(WHAT IS NEEDED)
Each line below with the string "button" should be copied.

(TASK INPUTS)
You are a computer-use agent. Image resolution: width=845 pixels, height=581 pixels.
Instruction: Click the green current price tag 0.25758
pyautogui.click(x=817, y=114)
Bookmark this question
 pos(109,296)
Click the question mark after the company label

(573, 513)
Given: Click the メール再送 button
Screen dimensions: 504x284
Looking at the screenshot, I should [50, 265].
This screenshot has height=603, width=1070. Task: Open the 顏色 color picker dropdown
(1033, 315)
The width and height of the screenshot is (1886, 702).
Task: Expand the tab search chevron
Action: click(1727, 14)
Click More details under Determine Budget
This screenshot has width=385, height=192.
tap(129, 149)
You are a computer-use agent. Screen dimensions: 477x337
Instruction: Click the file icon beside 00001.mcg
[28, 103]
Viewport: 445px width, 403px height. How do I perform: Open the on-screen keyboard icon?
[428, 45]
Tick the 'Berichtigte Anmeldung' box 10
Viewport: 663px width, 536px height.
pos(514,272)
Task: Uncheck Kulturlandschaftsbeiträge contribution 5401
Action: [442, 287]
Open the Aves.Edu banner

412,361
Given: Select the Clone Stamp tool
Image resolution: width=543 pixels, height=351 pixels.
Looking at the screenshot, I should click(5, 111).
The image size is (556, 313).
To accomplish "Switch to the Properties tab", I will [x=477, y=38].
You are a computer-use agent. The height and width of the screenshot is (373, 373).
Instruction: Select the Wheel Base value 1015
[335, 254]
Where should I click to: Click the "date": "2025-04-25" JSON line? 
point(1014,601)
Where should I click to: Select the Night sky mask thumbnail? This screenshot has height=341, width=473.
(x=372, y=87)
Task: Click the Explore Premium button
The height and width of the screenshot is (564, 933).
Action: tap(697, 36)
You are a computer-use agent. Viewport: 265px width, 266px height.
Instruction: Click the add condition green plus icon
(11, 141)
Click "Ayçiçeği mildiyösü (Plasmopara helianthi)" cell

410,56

(RESULT OF THE EXERCISE)
Given: Click the メール再送 button
Task: Click the Explore Premium button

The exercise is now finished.